Marcel_DuchampUna contro-effettuazione, quella di Deleuze, che ritrova, pertanto, attraverso la differenza senza volto nel pensiero le armi per cercare di avversare le forme di potere dell’identico. È soltanto in questo senso che ogni forma ideativo-visiva è già rappresentazione.
Sul versante del sensibile, pertanto, risalire dalla percezione6 al percetto comporterà la stessa faticosa avventura, in una sorta di coalescenza con il concetto. Se l’idea è differenza in quanto pura molteplicità, produzione concatenante di formule subrappresentative (nel senso di procedimenti in divenire), energia in quanto liberazione di potenze nel soggetto, il percetto non potrà che riposare sulle forze invisibili della sensazione come modulazione di affetti, pre-individualità fluttuanti.
Ora, è soltanto a queste condizioni e con le cautele del caso che è possibile praticare la differenza nell’idea e le ecceità nella vita sensibile, prese in uno stesso movimento capace di oscurare quel luogo che le aliena – l’identità – e di donare così senso all’azione etica, la quale riuscirebbe a conservarsi avocando a sé la comunanza. Intenso apprendistato di una vita.
Ecco perché è indispensabile superare questo rapporto inscindibile identità-rappresentazione, questa dualità che non è altro che processo di territorialità bloccata, enclosure normativizzante che impedisce al principio di individuazione (Simondon) di confluire nello spazio del comune.

Non ci si meravigli pertanto di incorrere in curiose dichiarazioni d’artista che tentano di tenere insieme rappresentazione e Stato all’interno di una goffa prospettiva democratica. L’immaginazione di Alfredo Pirri arriva a dire che si può parlare di Stato solo se lo “s’intende come la forma maggiormente rappresentativa di quelle identità in gioco che sommate fra loro, assumono i caratteri di una moltitudine e di un popolo e tutti noi sappiamo come sia proprio l’atto artistico, per la sua capacità di inglobare caratteri differenti, quello che maggiormente ne ha caratterizzato (fino a oggi) l’identità e di come questa, grazie all’arte, possa oggi intendersi come apertura democratica e dinamica e non sclerotica difesa di una forma fissata per sempre”. E di seguito aggiungere: “Sono convinto, ad esempio, che l’assonanza dei termini rappresentanza e rappresentazione ci indichi qualcosa in più di un semplice sillogismo. Quest’assonanza ci suggerisce che un’arte fondata sulla mancanza totale e ultimativa di ogni forma di rappresentazione porti a creare un’astrattezza (più che un’astrazione artistica) e una distanza dalle cose che mette radicalmente in crisi la necessità stessa di ogni rappresentanza politica”7.

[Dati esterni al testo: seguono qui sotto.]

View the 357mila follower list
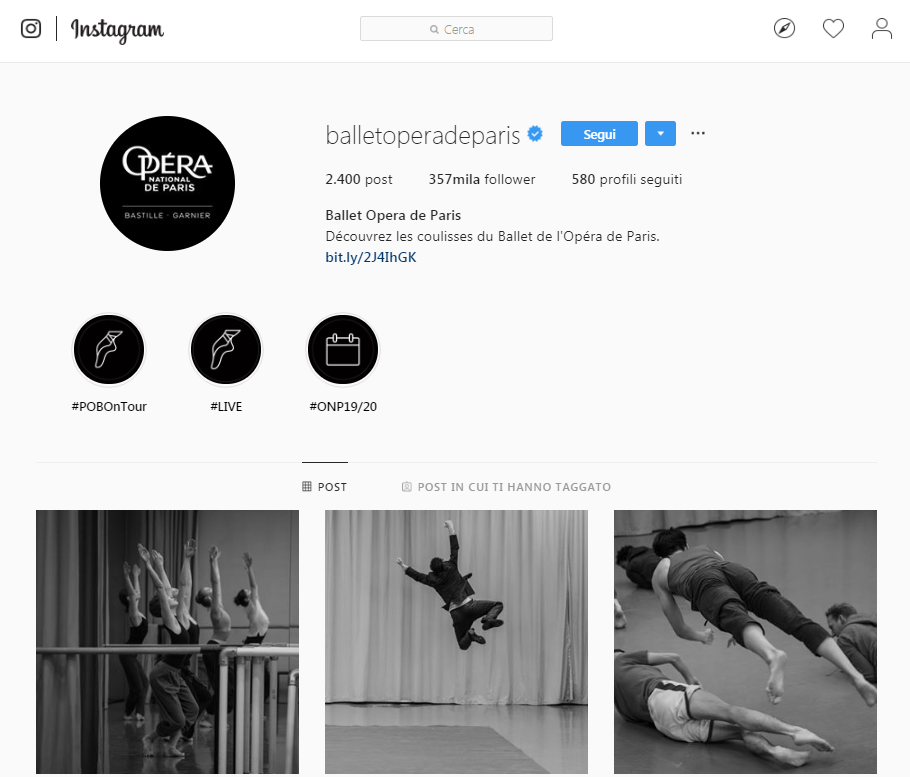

Si è ahinoi ancora imbrigliati nelle forme, nelle strutture e dunque nelle categorie inerenti la sfera dell’arte, e ha davvero poca importanza distinguere l’astrattezza dall’astrazione, quando la prima in realtà è già all’opera sui nostri corpi separati e la seconda – con tutte le seppur splendide variazioni del caso – è già patrimonializzata nel circolo vizioso dei caveau della proprietà privata e delle istituzioni democratiche.
Naturalmente, non è casuale il fatto che la rappresentazione vada a braccetto con la forma-stato.

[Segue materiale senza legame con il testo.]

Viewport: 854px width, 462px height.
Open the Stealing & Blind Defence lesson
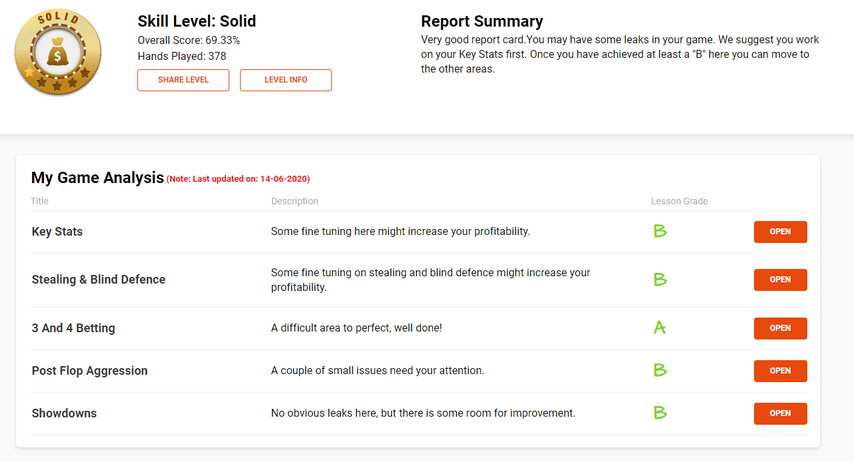(x=780, y=279)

Restando al di qua del “recinto” artistico, anche il filosofo Alain Badiou, partendo da sofismi neoplatonici inciampa nella rappresentazione di Stato quando afferma che vi è una profonda implicazione dello Stato nel teatro: “Il teatro, infatti, rappresenta: rappresenta la rappresentazione, non la presentazione. Lo Stato, non l’emergere del suo spazio. È la cerimonia di tutte le cerimonie. Esso non comincia fino a quando la libertà (politica, greca) di giudicare la rappresentazione è immanente alla condizione dell’arte. Autorizza se stesso a rappresentare la rappresentazione – dell’Idea, dunque (in senso platonico). Tutto il teatro è teatro delle Idee. […] Ma impossibilitato a mostrare la rivoluzione, stretto nelle pieghe dello Stato, il teatro non è l’unica arte a stabilire una visibilità dello Stato? La sola arte che mostra lo Stato? Di cosa parla il teatro se non dello stato dello Stato, dello stato della società, dello stato della rivoluzione, dello stato delle coscienze relativamente allo Stato, alla società, alla rivoluzione, alla politica?”8.

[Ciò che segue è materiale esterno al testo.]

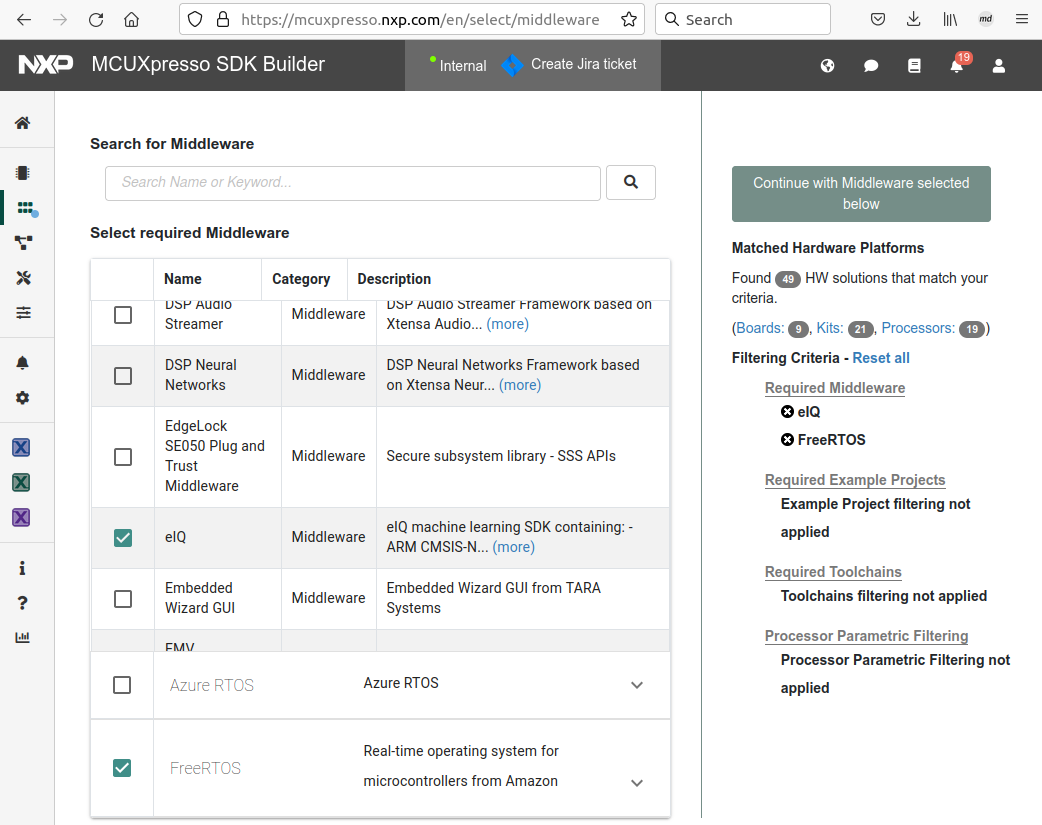Open the Required Toolchains filter section
Screen dimensions: 1042x825
[x=833, y=572]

Certo, come non dargli ragione se la maggior parte delle pratiche teatrali da tempi immemori, oramai, si son date alla dialettica dialogante, re(s)citante, dello spettattore critico a teatro,9 o alle riedizioni aggiornate del format della tragedia sofoclea (Edipo re), con i suoi effetti di luce aleturgici (potere oracolare e insieme dei soggetti-testimoni)?10.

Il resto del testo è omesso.